» **Assigned task**: Give again, word for word, the lines below that run from the line with "Click the Twitter for iPhone source link" through the line with "Where should I click to: Focus". Drop the pictures.

» **Recorded information**:
^^^^^^^^^^^^^^^^
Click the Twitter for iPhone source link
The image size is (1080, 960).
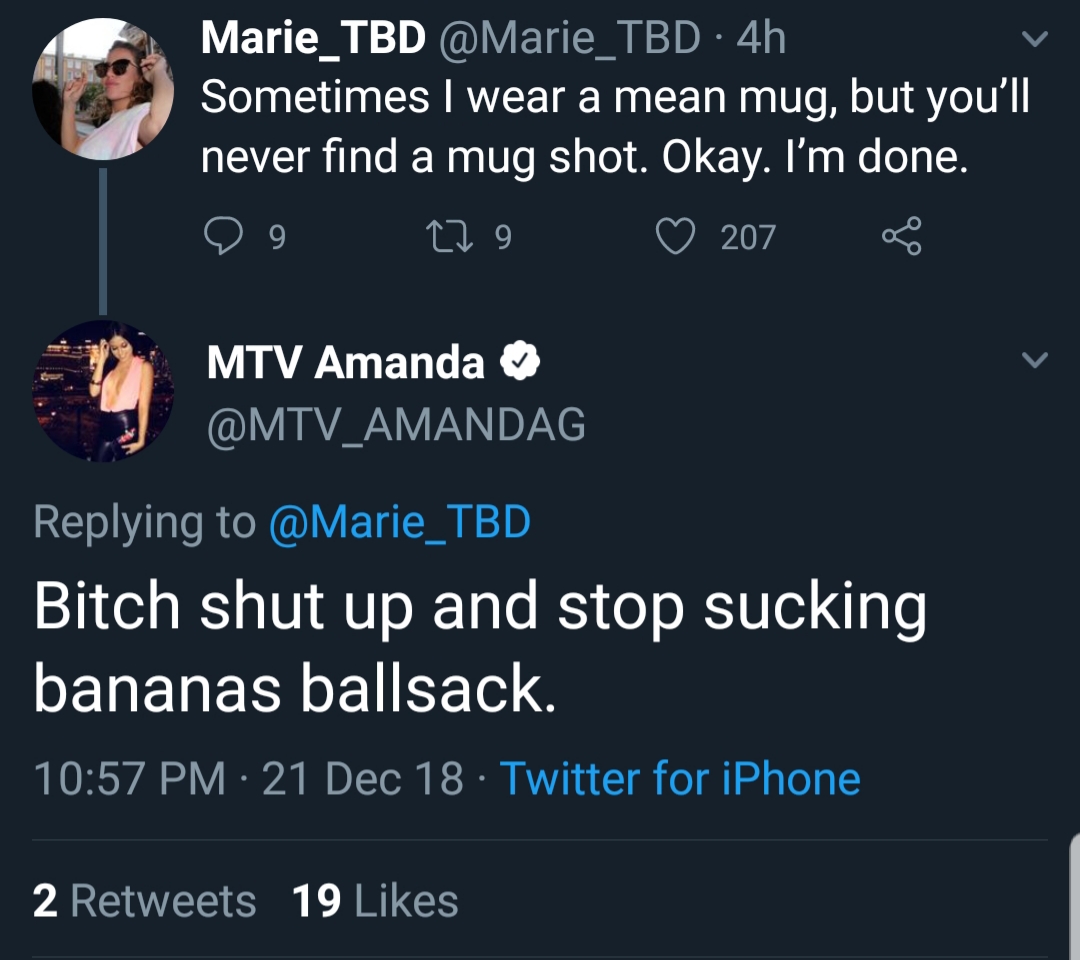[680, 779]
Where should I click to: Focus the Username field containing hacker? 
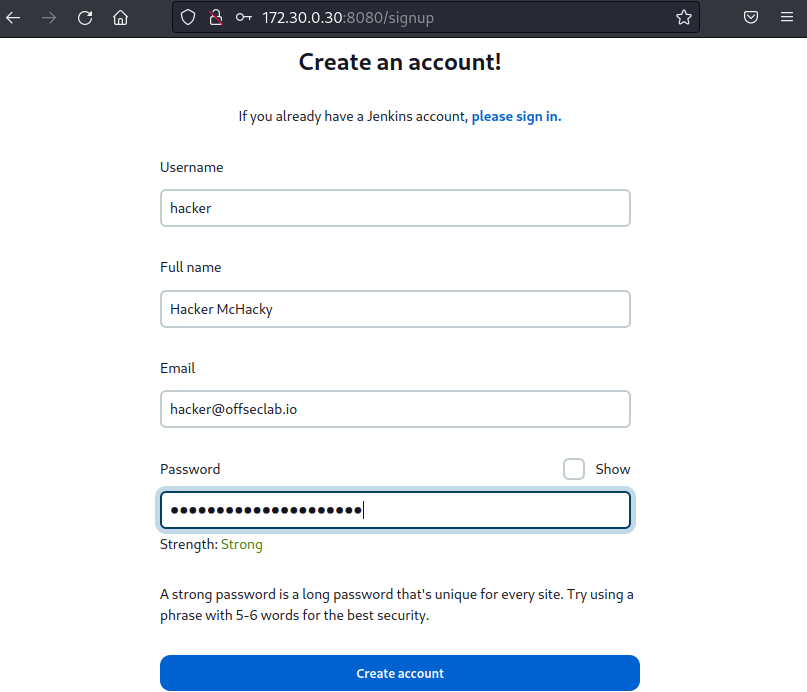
^^^^^^^^^^^^^^^^
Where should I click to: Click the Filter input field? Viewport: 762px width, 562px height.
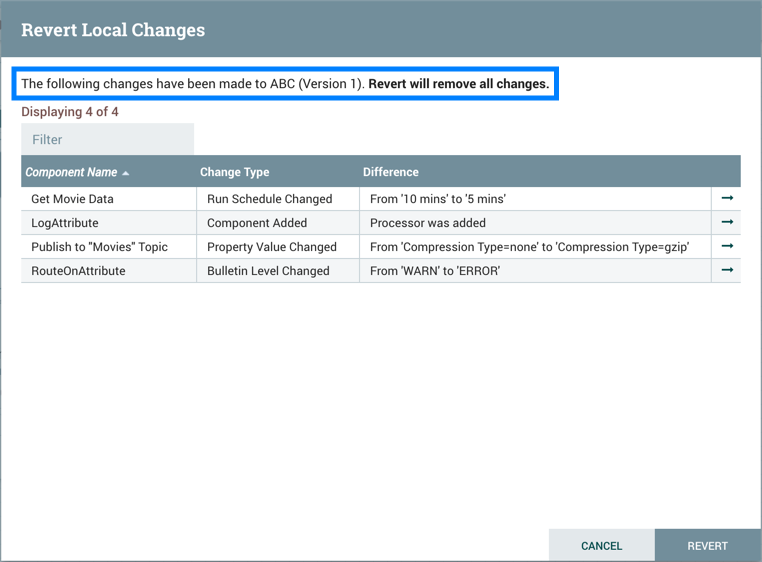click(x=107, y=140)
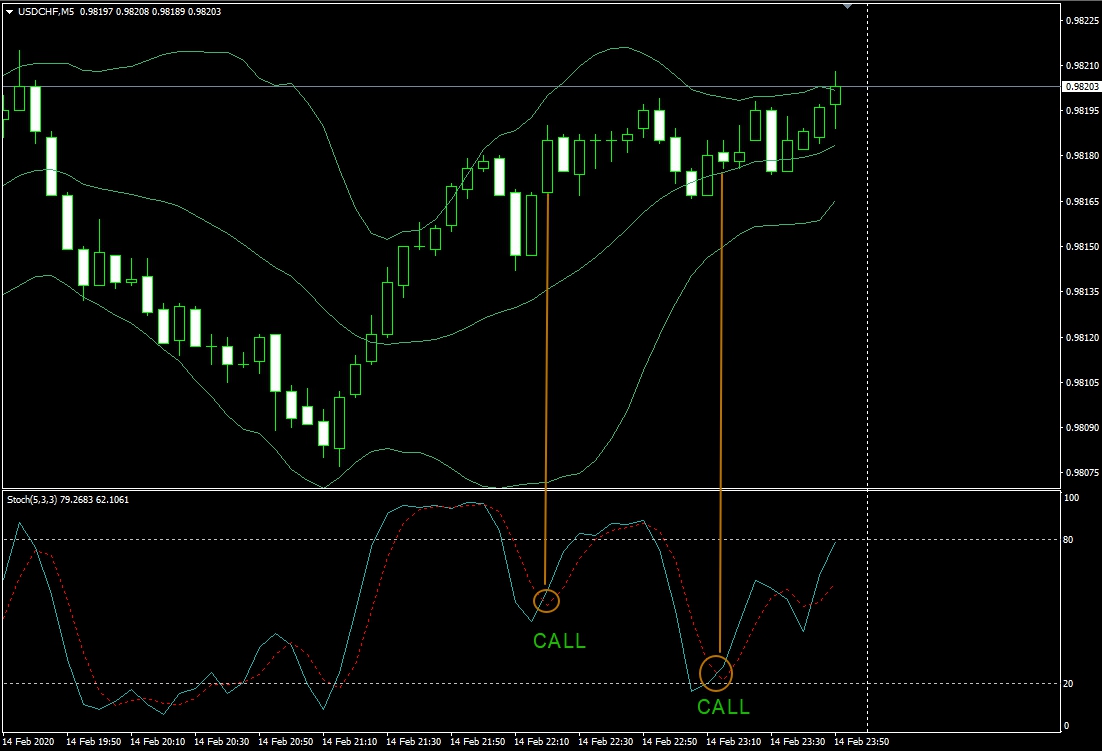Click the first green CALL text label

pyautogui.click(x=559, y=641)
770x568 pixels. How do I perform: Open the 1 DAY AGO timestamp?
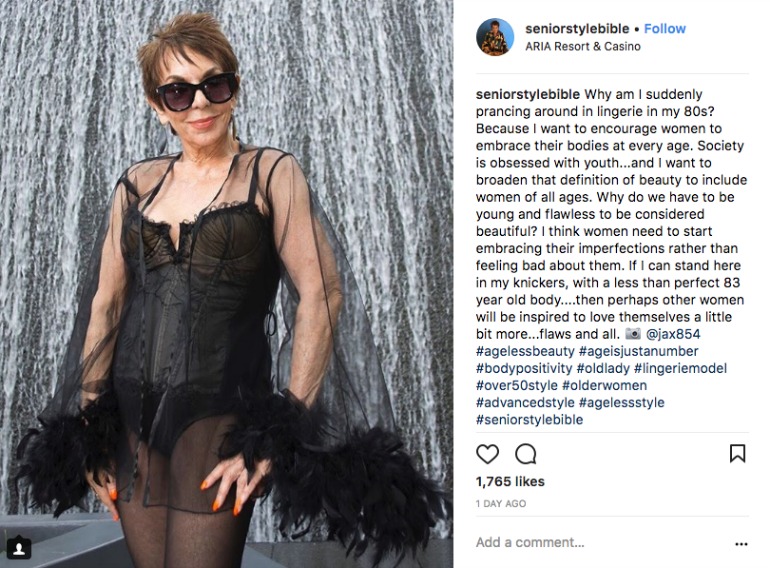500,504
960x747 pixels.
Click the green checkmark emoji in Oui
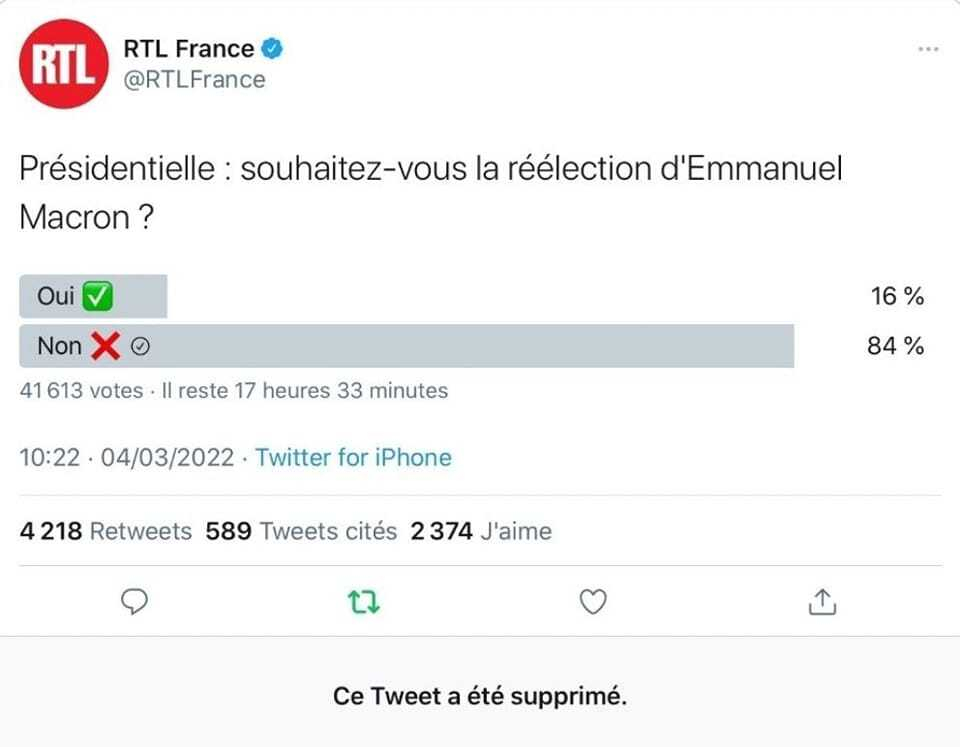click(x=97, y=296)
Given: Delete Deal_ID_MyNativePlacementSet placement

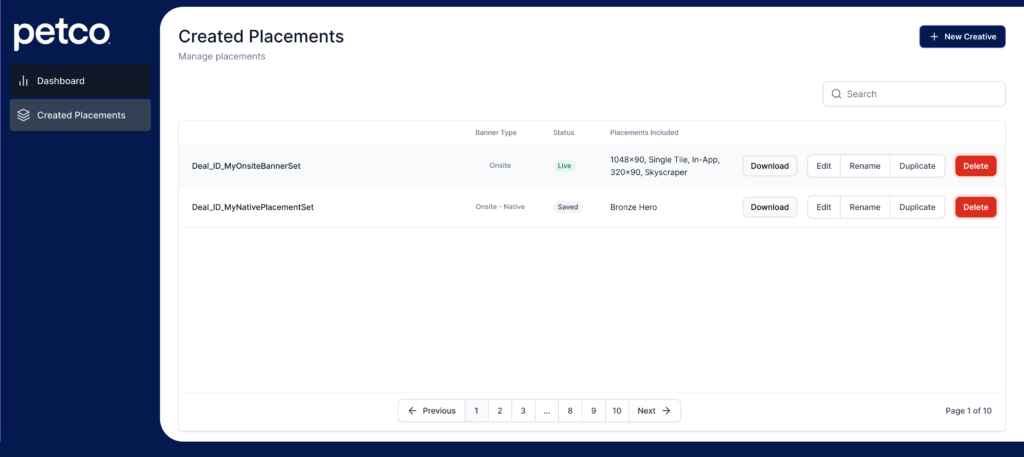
^^^^^^^^^^^^^^^^
» **Task solution**:
Click the Twitter for iPhone source link
The image size is (1080, 960).
[680, 779]
Where should I click to: Focus the Username field containing hacker? 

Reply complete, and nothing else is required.